Top Tips for recovering from a Marathon or Endurance Event.

Have a Recovery Sports Massage. After finishing a marathon your muscles can often feel achy and tired this is because they are inflamed due to the repetitive stress and load of running long distance. This causes the muscle fibres to produce waste such as lactic acid that can remain in the compartments of your legs and prolong the feeling of soreness. 

A Sports Massage and can help flush through muscle waste products and improve the speed of your recovery, so that you don’t have sore, tight and achy muscles for longer than you should have. 

Keep Mobile. In the days and weeks after a marathon its very easy to sit for long periods and to avoid your daily activities. However it is important to stay mobile and take short walks as you will be more likely to stiffen up in your leg muscles if you sit around. 

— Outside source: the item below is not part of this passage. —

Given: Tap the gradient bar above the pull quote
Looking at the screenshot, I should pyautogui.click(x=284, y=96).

Stretch in the Daytime. It is also important to do long hold (30-40 seconds) static stretching to your legs and hip muscles, particularly your calfs, quadriceps and hip flexors as these will probably be the most effected areas. Remember not to hold the stretch too tight and ensure that your breathe and relax while holding a stretch for the best results.

Elevation & ICE in the evening. At the end of a day it can be beneficial to use cold therapy to help speed up your recovery, by reducing the inflammation in your legs. A practical way of doing this is to wrap a bag of peas in a tea towel and place it on your legs for 10minutes every hour for three applications in the evening before going to bed. 

It is a bonus if you can also have your feet up on some pillows so your legs are up higher than your heart. The elevation may have the added benefit of sending fluid back towards your hips where your lymphatic system can help speed up your recovery.

Sleep, Eat & Drink Well. A good 8-10hour sleep in the nights after a marathon will help your body recover and promote healing as well as to rebalance your hormones. Try to minimise eating junk foods and drinking alcohol instead add in some more water or herbal teas as well as one or two more pieces of fruit and vegetables to your daily meals as this will increase the level of anti-oxidants in your blood which will help speed up your recovery by reducing inflammation in your muscles.